Consolidation of the marketing software market
This operation comes at a particular time for European marketing software publishers. For years, the sector has been built through the layering of specialized tools. However, the arrival of generative AI, pressure on software budgets, and the search for more integrated platforms are reshuffling the cards. For Batch, Moonfish AI was one of the few strategic targets available in the European market. "There were only two: Moonfish and Tinyclues," states Simon Dawlat.
Eleven years after its founding, Batch now believes it has a sufficiently mature technological foundation to integrate external components without recreating the "patchwork" that characterizes, according to its leader, certain legacy suites like Adobe Campaign or Salesforce Marketing Cloud. And the hunt is just beginning. "We have a list of about forty to fifty companies in Europe that we are watching or following," says Simon Dawlat.
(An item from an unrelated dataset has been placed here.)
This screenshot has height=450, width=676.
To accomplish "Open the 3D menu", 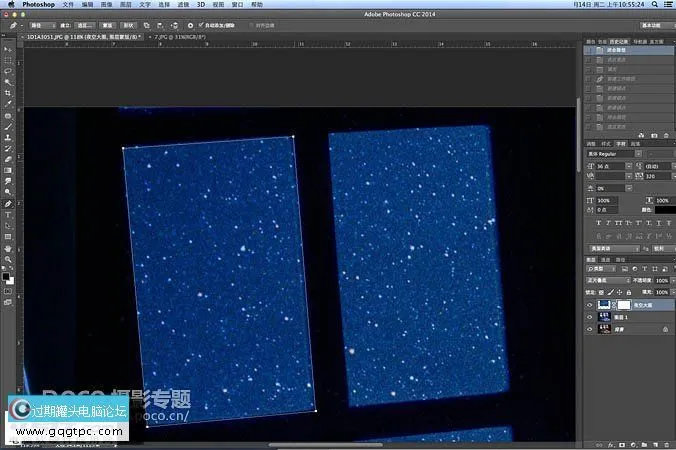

Data sovereignty as a commercial argument
This growth strategy also relies on a claimed sovereign positioning. More than 75% of Batch's capital is held by French shareholders, and all customer data is hosted on approximately 700 physical servers spread across three OVH data centers, without resorting to public cloud services. This argument appeals to clients such as the Ministry of Culture or BNP Paribas, in a context where issues of technological dependency and data localization are increasingly prominent in tenders. In a still highly fragmented market, and as the decline in valuations of SaaS publishers opens new consolidation opportunities, Batch no longer intends to remain a spectator.